Les États-Unis ont annoncé un changement radical de politique à l’égard de trois pays d’Afrique de l’Ouest qui luttent contre des insurgés islamistes et dont les gouvernements militaires ont rompu leurs liens militaires avec la France pour se tourner vers la Russie.
Le département d’État a annoncé que Nick Checker, chef de son Bureau des affaires africaines, se rendrait à Bamako, la capitale du Mali, afin de transmettre le « respect des États-Unis pour la souveraineté du Mali » et de tracer une « nouvelle voie » dans les relations entre les deux pays, en dépassant les « erreurs politiques passées ».
Il ajoute que les États-Unis se réjouissent également de coopérer avec les alliés du Mali, le Burkina Faso et le Niger voisins, « sur des intérêts communs en matière de sécurité et d’économie ».

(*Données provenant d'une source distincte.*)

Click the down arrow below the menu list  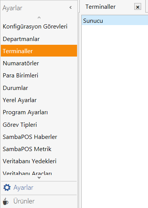point(39,178)
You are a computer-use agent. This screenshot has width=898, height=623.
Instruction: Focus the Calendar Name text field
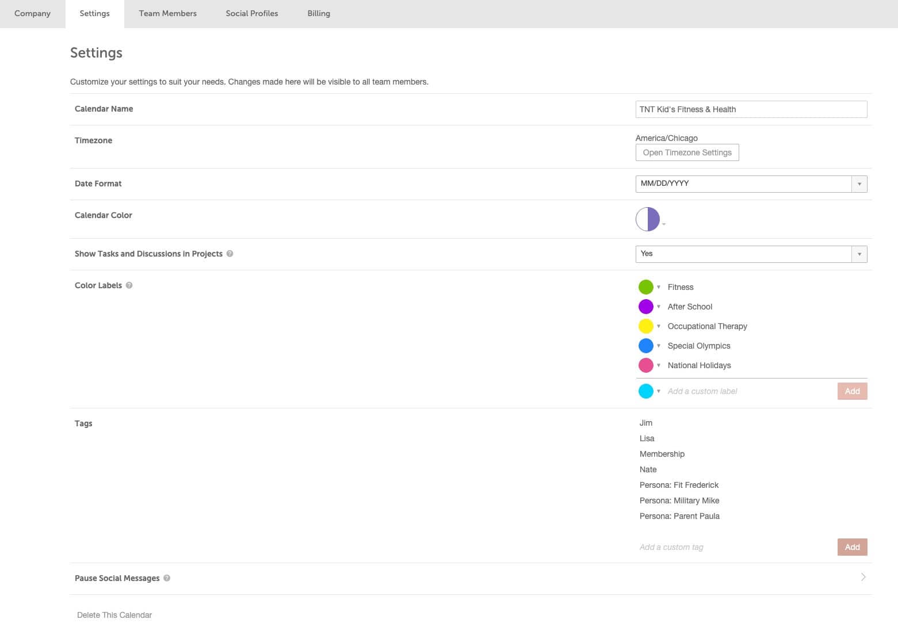coord(751,109)
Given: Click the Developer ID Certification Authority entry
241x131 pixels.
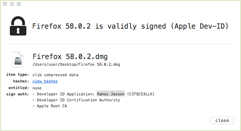Looking at the screenshot, I should (78, 100).
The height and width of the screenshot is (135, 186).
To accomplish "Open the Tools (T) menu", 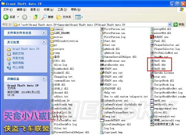I will pos(62,10).
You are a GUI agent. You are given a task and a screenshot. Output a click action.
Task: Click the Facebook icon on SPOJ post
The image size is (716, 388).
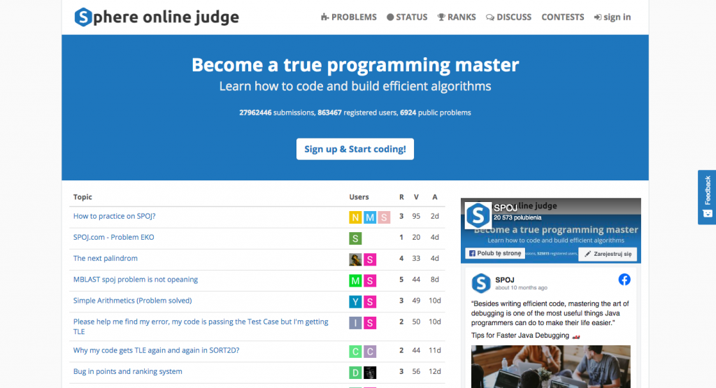(x=624, y=280)
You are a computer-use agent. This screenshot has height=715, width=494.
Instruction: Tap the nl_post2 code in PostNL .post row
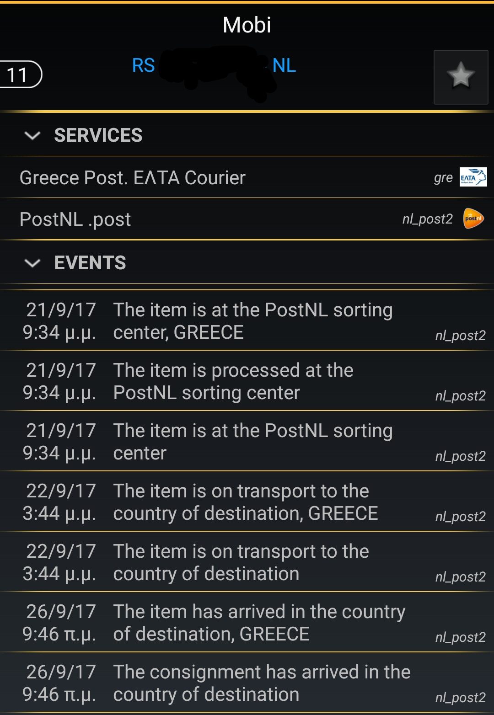click(x=427, y=219)
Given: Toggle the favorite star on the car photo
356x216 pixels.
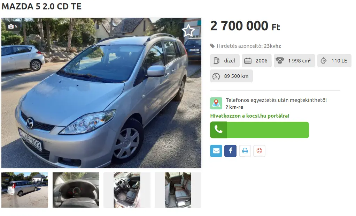Looking at the screenshot, I should click(188, 31).
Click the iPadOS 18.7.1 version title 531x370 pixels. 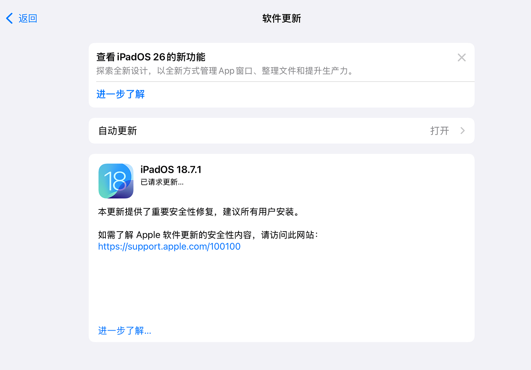[171, 169]
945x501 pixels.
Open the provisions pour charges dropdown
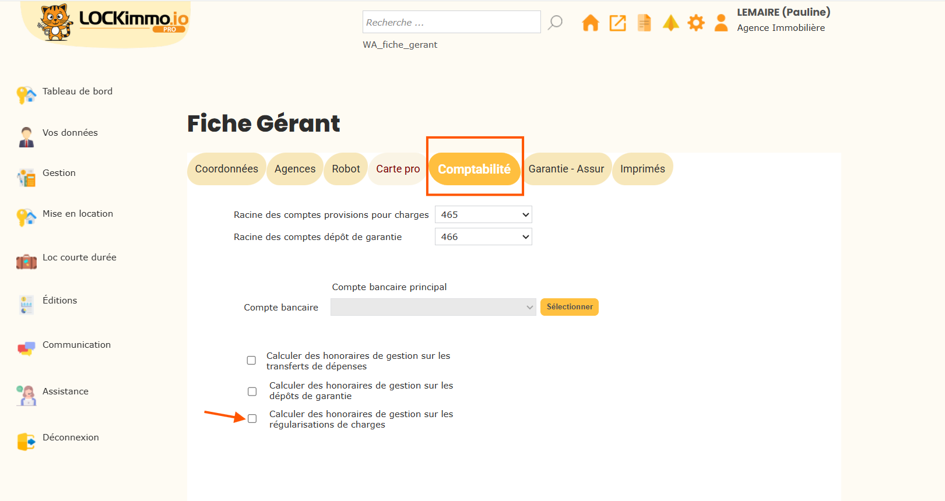point(483,214)
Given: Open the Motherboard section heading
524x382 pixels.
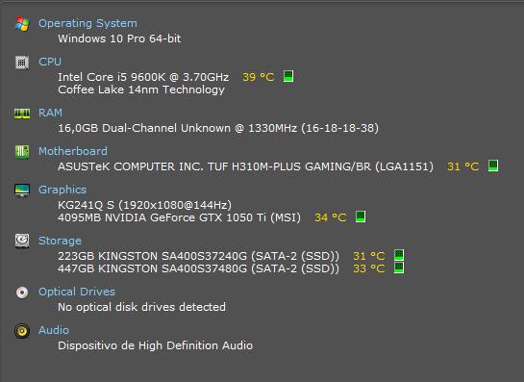Looking at the screenshot, I should (x=73, y=151).
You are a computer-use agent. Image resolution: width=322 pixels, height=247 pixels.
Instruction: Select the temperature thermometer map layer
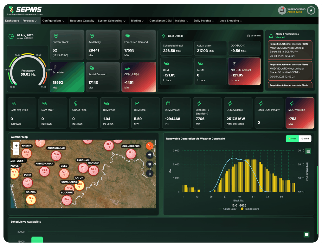150,146
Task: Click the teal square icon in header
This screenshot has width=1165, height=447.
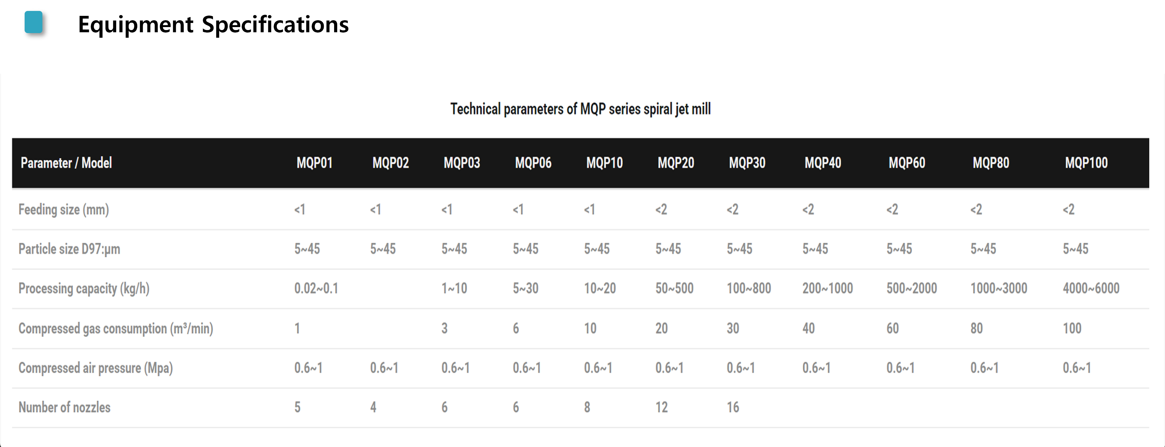Action: 33,22
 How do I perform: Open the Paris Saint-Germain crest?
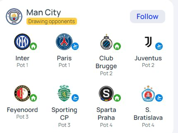[64, 42]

L’agenda ne fait aucune mention de la préoccupation de longue date des États-Unis pour la démocratie et les droits de l’homme. L’administration Biden avait suspendu la coopération militaire après que des coups d’État aient renversé les présidents civils élus des trois pays entre 2020 et 2023, Mohamed Bazoum, président du Niger, étant toujours séquestré dans sa propre résidence.